MATERIAL SHOWN section start
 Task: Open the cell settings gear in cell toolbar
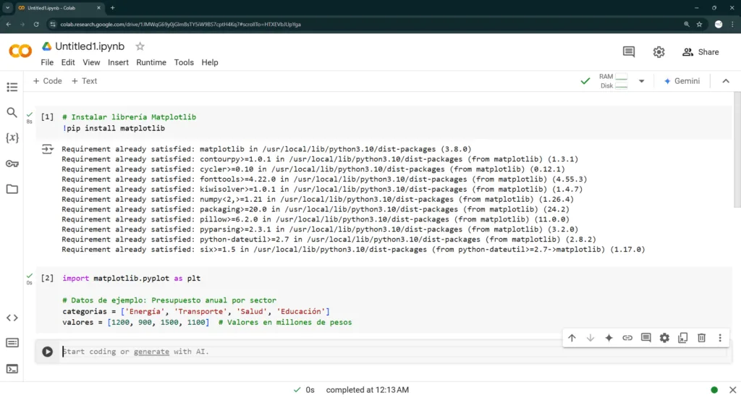pyautogui.click(x=664, y=338)
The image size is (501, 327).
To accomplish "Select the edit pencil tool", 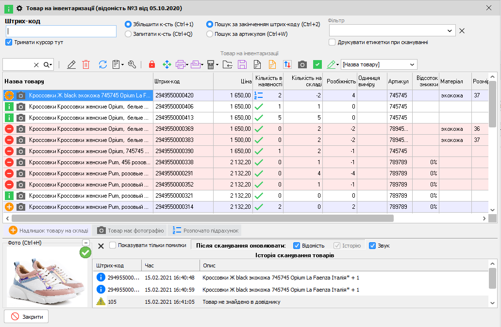I will (x=71, y=64).
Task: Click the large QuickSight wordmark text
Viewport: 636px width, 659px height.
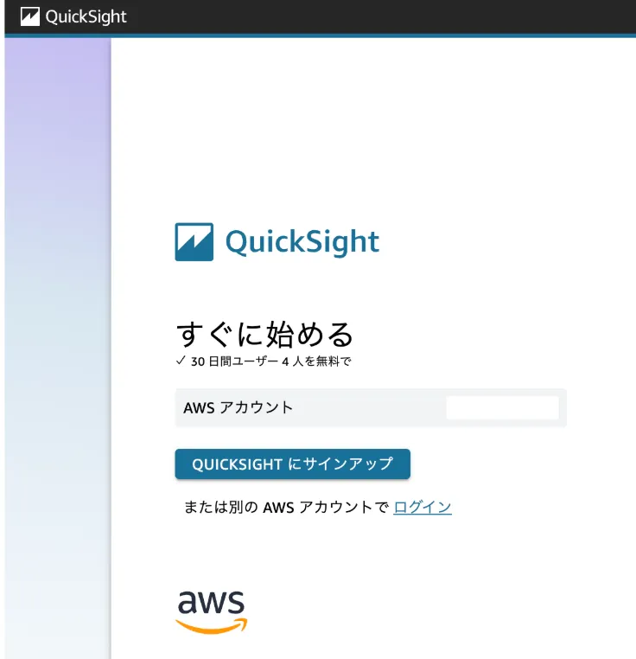Action: click(302, 242)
MATERIAL SHOWN section end
== INSTRUCTIONS FOR THE TASK ==
In the records, the line containing "Task: Click the" starts the span and the final line ends it. Output exactly that span, both ends included, with no pictures and nothing else.

== RESPONSE AREA ==
Task: Click the large QuickSight wordmark text
Viewport: 636px width, 659px height.
Action: click(302, 242)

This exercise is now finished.